Of course, this dynamic seems almost entirely lost on the commentariat – who regard themselves as the gatekeepers of social liberalism. Never mind that UK media outlets are almost exclusively white, male and middle-class, with over a third living and working in London. Somehow, they have a better handle on diversity than the rest of us. As The Guardian itself reported recently:
The British journalism industry is 94% white, 86% university-educated and 55% male, according to a damning survey of 700 news professionals conducted by City University London.
Researchers reported that just 0.4% of British journalists are Muslim and only 0.2% are black. Nearly 5% of the UK population is Muslim and 3% is black.
City’s research indicates that women are paid significantly less than their male counterparts. Nearly 50% of female journalists earn £2,400 or less a month compared with just a third of men.

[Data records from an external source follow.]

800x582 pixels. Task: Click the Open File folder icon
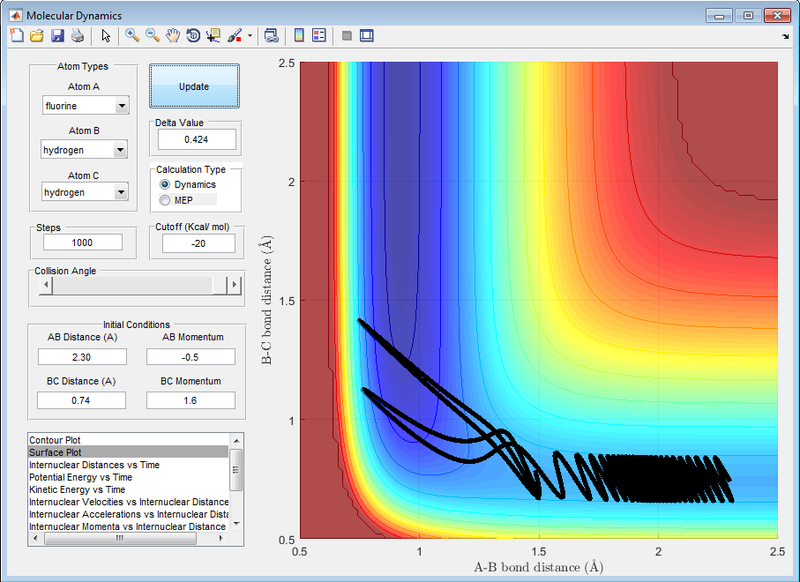(36, 36)
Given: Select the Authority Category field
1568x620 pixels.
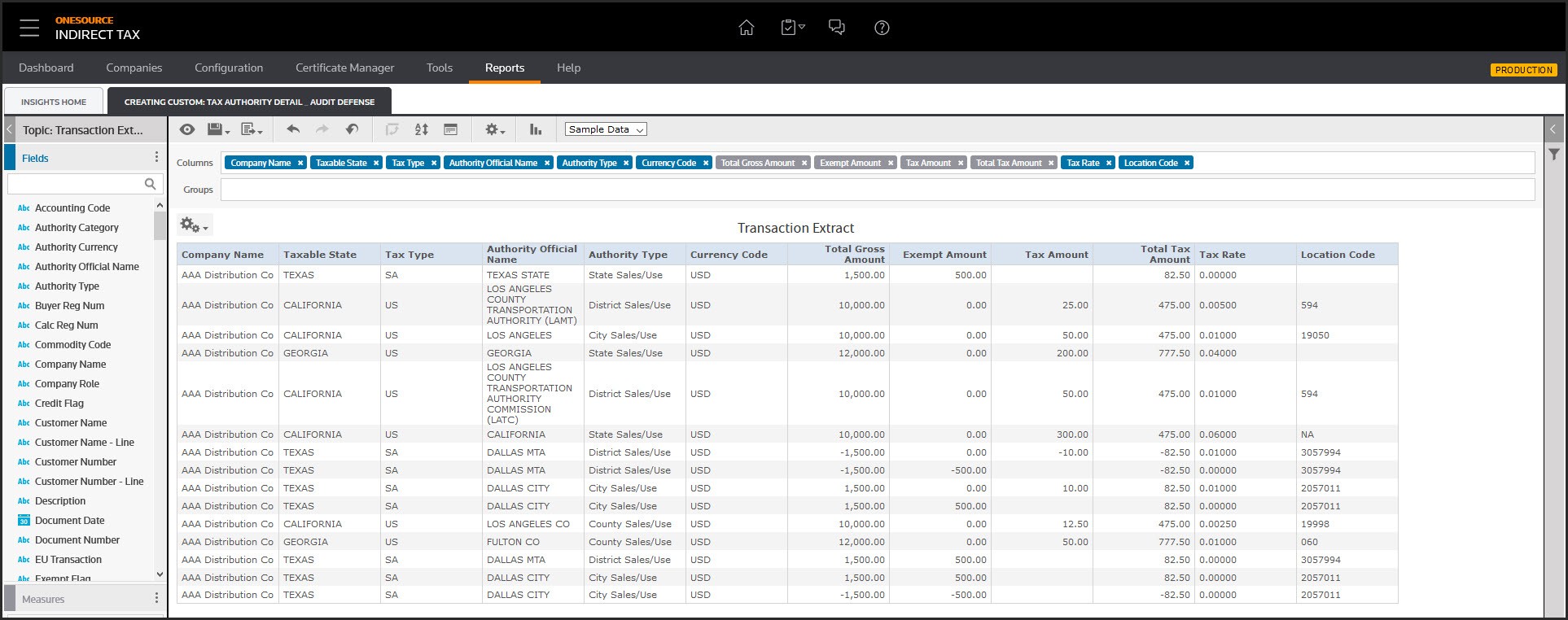Looking at the screenshot, I should pyautogui.click(x=77, y=228).
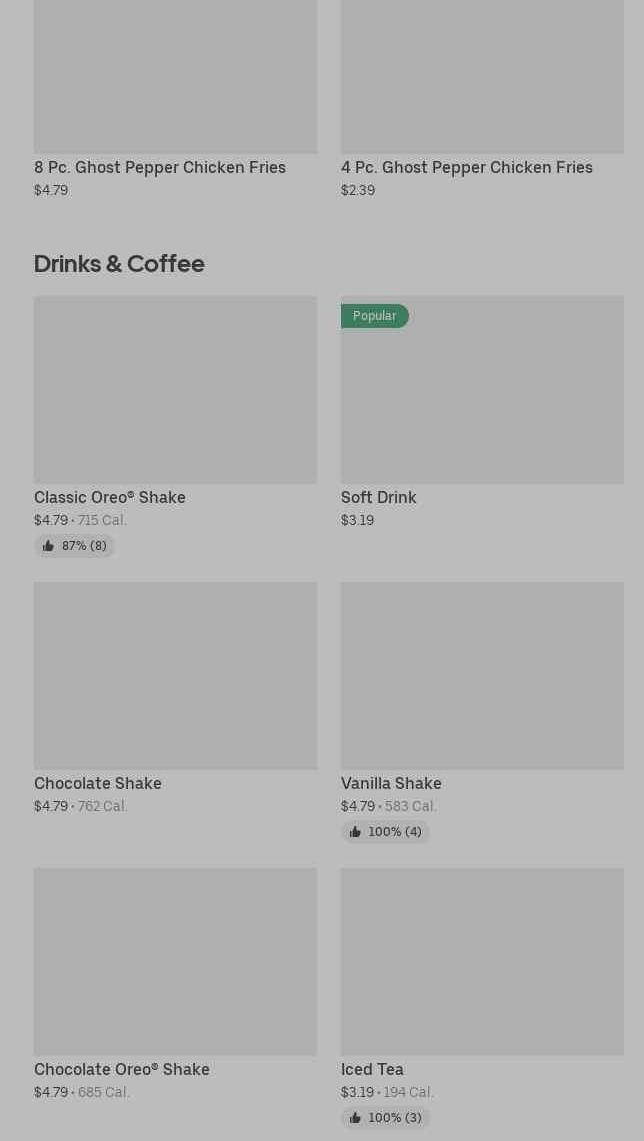Click the Soft Drink name

click(x=379, y=497)
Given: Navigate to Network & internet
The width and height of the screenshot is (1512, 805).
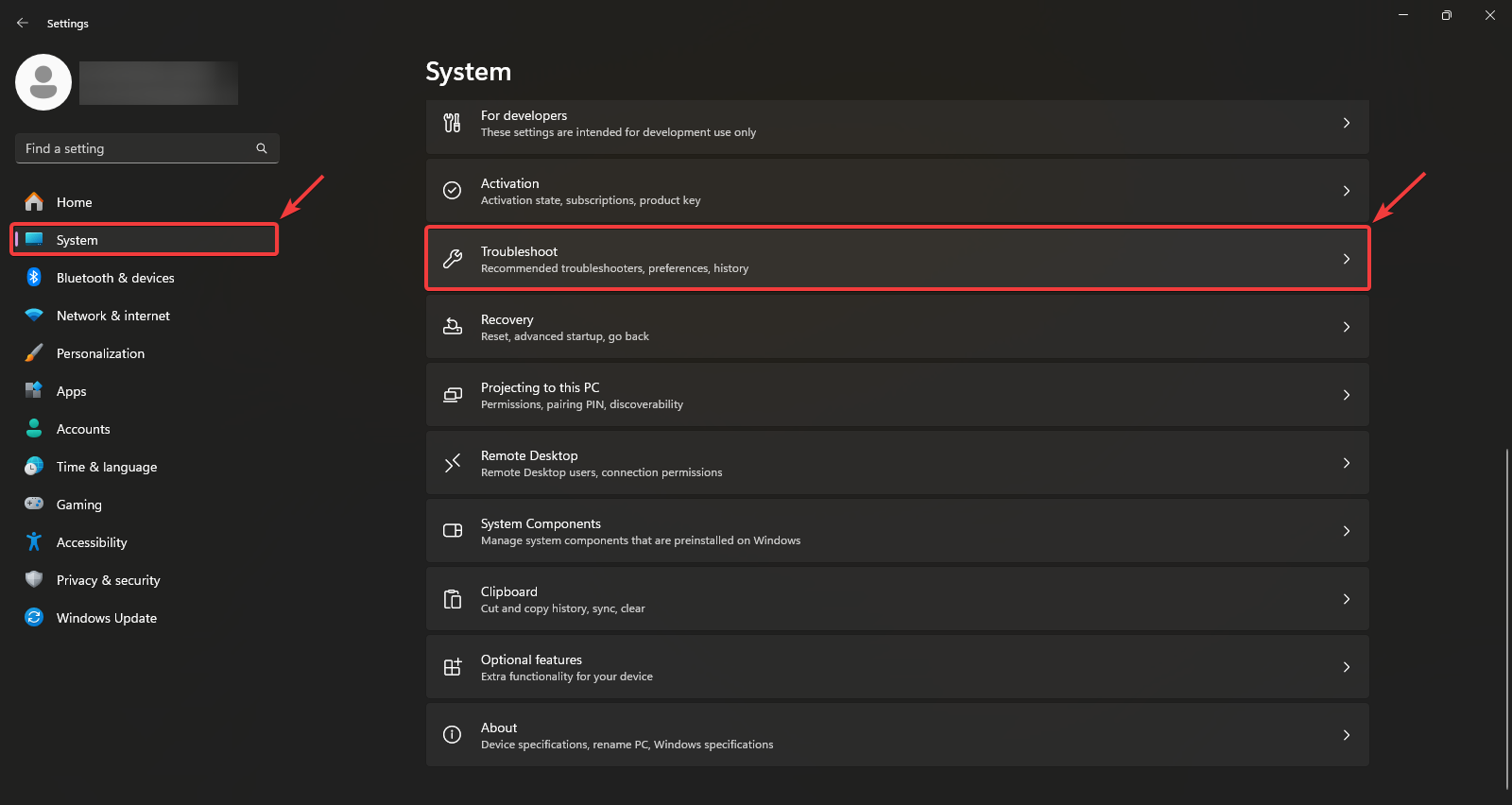Looking at the screenshot, I should 112,316.

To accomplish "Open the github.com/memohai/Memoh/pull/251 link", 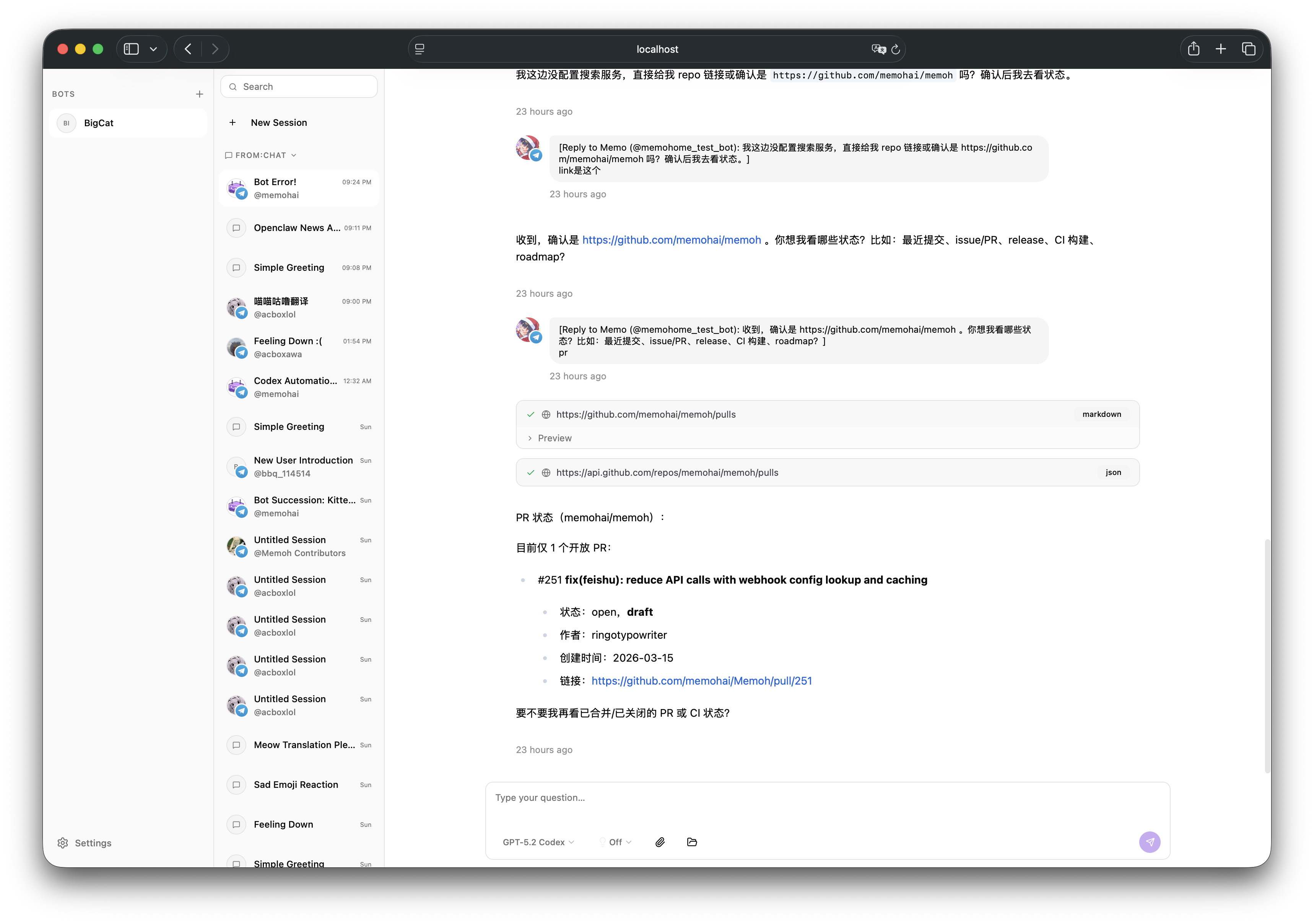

The survey indicates that there has been little change in terms of the ethnicity of UK journalists since an NCTJ survey in 2012; 94% of journalists are white, compared to 87% of the UK working population and 70% of the working population in London, where 36% of journalists work.
In politics, things are even worse. As The Guardian reports:
The average MP is still a man, aged 51 (as has been the case since 1992), and, somewhat predictably, is most likely to have previously worked in politics. A third of MPs went to fee-paying private schools (compared with the national average of about 7%).
These two institutions of the UK establishment – themselves plagued with racism, sexism, classism and homophobia – dare to assert that the real threat of bigotry rests in one of the most progressive and broadest political movements this country has seen in decades (if ever)? This is beyond farce.
No. I will not take lessons on bigotry from this moribund political and media establishment, and neither should you.